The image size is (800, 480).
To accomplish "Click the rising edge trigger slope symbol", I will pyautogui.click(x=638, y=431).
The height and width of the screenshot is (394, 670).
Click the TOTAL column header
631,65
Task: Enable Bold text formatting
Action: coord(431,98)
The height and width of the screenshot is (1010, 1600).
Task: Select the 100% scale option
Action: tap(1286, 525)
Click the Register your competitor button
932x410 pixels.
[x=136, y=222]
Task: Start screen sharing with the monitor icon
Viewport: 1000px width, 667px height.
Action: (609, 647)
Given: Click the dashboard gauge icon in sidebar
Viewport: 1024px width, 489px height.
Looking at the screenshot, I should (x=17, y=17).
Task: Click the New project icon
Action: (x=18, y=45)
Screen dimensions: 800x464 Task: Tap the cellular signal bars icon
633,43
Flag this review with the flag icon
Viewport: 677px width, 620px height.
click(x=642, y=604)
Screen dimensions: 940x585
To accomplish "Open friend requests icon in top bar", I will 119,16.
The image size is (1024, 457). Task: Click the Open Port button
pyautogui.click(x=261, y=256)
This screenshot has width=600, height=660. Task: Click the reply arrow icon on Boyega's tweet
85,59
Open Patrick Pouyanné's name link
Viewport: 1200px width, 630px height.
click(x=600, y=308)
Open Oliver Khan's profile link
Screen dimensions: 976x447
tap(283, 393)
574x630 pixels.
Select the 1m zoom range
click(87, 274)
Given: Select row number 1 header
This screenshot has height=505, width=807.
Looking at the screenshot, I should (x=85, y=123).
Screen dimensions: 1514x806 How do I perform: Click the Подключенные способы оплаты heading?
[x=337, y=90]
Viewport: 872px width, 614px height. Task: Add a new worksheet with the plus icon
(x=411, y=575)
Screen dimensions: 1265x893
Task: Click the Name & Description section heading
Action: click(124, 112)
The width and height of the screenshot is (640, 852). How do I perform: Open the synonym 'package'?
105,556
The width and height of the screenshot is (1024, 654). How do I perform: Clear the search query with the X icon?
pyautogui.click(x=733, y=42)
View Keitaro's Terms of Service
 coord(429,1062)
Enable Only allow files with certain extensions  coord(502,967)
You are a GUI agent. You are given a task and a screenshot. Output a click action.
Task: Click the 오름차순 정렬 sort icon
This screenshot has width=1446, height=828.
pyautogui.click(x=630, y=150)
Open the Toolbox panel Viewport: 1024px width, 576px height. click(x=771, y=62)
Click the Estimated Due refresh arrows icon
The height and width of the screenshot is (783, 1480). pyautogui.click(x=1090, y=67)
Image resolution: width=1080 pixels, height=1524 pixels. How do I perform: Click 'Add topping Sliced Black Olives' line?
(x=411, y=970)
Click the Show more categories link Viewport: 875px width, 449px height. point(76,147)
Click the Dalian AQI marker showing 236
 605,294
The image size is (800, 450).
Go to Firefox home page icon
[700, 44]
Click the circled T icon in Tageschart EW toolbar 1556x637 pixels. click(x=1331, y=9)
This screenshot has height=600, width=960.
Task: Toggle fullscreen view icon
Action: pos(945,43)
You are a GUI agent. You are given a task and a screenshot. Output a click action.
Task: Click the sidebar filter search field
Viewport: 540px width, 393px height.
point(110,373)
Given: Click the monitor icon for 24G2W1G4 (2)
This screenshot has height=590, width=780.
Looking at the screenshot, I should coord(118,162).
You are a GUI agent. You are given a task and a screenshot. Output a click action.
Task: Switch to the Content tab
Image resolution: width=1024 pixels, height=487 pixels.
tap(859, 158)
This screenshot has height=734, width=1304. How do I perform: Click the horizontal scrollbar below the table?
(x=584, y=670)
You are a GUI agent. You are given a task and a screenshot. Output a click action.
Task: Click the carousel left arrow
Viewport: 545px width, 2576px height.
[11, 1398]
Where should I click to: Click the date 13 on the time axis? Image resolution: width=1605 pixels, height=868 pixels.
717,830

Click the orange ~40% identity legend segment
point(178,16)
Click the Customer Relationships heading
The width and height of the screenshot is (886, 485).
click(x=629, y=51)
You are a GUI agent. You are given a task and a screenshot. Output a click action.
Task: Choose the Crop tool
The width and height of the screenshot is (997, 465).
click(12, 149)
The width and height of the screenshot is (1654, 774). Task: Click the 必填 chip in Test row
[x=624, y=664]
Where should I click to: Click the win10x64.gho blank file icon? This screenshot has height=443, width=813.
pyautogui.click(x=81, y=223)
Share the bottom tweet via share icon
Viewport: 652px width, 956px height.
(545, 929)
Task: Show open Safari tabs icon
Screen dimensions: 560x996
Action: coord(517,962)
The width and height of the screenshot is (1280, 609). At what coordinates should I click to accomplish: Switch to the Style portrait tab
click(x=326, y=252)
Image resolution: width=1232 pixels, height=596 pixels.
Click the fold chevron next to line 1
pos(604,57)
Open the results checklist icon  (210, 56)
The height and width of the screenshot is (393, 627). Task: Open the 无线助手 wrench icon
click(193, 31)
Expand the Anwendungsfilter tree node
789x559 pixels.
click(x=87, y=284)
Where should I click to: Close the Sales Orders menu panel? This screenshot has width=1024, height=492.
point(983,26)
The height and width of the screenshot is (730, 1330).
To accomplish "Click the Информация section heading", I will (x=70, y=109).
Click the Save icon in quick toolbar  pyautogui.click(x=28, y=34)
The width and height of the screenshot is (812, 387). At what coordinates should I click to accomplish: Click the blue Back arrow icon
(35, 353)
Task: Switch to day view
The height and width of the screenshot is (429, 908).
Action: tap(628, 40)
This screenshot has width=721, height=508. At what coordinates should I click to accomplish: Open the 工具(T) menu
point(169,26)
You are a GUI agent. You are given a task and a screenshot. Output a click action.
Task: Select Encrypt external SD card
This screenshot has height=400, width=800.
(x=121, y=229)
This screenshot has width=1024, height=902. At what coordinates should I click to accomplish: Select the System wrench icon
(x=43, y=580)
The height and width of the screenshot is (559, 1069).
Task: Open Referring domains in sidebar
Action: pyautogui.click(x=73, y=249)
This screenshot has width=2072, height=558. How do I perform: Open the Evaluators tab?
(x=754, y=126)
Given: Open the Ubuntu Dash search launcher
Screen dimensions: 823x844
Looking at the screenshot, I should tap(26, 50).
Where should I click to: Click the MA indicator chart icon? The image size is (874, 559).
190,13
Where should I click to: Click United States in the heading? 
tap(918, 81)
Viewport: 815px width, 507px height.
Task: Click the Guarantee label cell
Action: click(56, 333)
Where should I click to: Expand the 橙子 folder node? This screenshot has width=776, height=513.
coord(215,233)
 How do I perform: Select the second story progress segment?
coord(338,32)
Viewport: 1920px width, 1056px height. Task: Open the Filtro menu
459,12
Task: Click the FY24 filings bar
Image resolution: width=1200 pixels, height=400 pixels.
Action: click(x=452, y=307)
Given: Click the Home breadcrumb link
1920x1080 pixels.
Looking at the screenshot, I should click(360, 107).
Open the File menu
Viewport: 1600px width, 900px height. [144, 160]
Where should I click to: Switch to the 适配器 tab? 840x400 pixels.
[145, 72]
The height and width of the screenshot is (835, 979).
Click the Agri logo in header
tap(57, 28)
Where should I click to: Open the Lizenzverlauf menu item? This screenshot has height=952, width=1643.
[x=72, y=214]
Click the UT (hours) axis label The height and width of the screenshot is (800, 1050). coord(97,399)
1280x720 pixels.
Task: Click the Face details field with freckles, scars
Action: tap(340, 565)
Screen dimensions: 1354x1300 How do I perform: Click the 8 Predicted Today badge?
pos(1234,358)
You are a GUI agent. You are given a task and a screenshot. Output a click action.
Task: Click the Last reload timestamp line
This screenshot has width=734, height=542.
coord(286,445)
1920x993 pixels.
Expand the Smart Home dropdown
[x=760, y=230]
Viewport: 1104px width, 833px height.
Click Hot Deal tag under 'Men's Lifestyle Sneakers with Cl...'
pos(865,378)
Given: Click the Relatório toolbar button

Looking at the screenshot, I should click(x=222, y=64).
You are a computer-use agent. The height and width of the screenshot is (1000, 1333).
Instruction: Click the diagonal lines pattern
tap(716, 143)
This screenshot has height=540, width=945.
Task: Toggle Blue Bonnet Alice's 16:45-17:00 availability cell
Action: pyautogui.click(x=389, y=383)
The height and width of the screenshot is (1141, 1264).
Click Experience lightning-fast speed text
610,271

Work request =
When the word "will" shows up in a line of the entries, pull that line out.

Solution for this problem =
To accomplish "Click the rising edge trigger slope symbol", I will pyautogui.click(x=638, y=431).
To accomplish "Open friend requests icon in top bar", I will 119,16.
To accomplish "Click the Информация section heading", I will (x=70, y=109).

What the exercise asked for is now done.